The run-up has been spectacular for Spectrum Pharmaceuticals (SPPI). The biotech is scheduled to hear from the FDA on Friday (Apr. 29, 2011) in regards to its sNDA for Fusilev's novel indication (read more background). Based on literature review, Fusilev's clinical efficacy and safety, shortage of leucovorin (Fusilev's isomeric version), Fusilev's present off-label use, and Spectrum's previous interactions with the FDA, I estimate the odds of Fusilev's approval to be 75%. Given this info, while one might be tempted to rush in last minute to accumulate some shares before FDA's fast approaching announcement, it is actually NOT a smart move. Looking at the chart, SPPI closed at $9.45 today, sitting in close proximity to the 52-week high of $9.75. The 'formulation approval', mistaken by a lot of traders as an early approval of Fusilev's use in colorectal cancer, resulted in the spike in share price last Thursday. However, the average trading volume (~1 000 000) and stagnate stock price (~$9.45) during today and yesterday's sessions signal the unwillingness of most investors to make a drastic move before Friday. This simply means that if you buy now, you won't be able to profit due to the lack of price movement. If you decide to hold through Friday, then you are faced with very little upside (even on approval) because, as mentioned above, the run-up has been great (my Apr. $9 call has gained 93% from $0.7 to $1.35 in the past 2 weeks) and most traders are ready to SELL on the news. My prediction is that there will be an ~10% surge on approval initially, followed by a quick sell-off. In that case, you will likely lose money since you bought at the peak.

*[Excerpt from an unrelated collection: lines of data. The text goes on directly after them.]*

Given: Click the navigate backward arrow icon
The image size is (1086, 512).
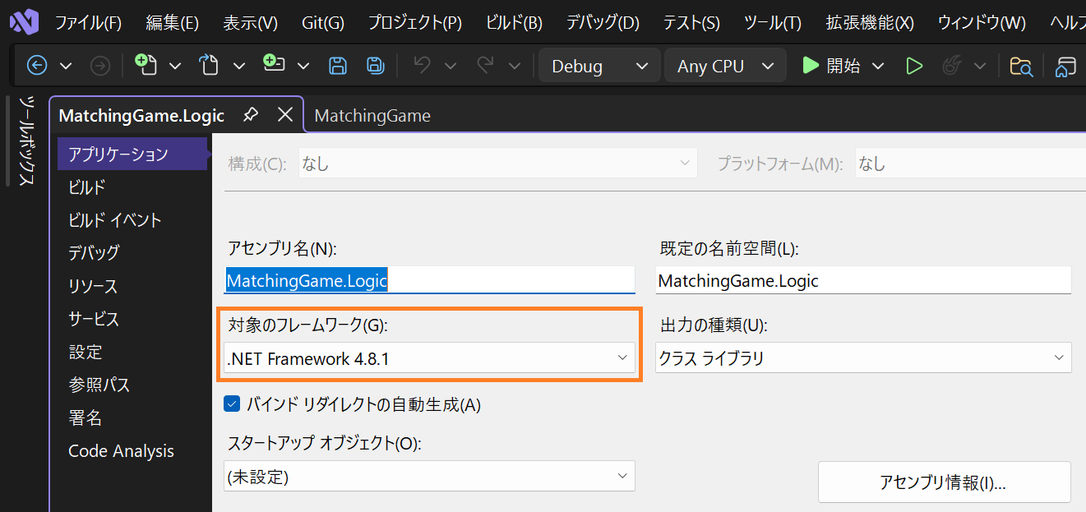Looking at the screenshot, I should [35, 65].
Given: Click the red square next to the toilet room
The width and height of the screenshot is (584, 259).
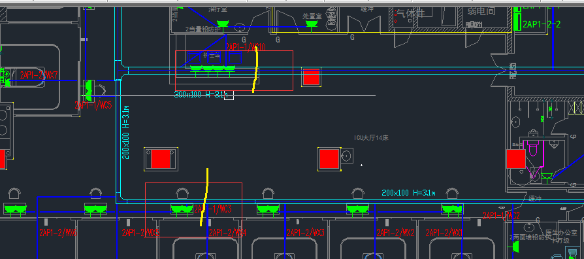Looking at the screenshot, I should click(x=516, y=159).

Using the Hike-n-Slide strategy, I am looking to purchase May (or even June) put options with a strike as close to the post-approval peak as possible BEFORE the sell-off begins. Looking at the option chain below, a lot of people are ALREADY doing this, as shown by the high volume and price (although they could also be hedging their shares or simply expecting a rejection). The reason it's best to wait until the actually announcement is that on approval, stock price will jump (temporarily), and this will cause the put option price to drop. To maximize profit, buy at the drop and wait for it to shoot up as traders begin to sell ('the slide').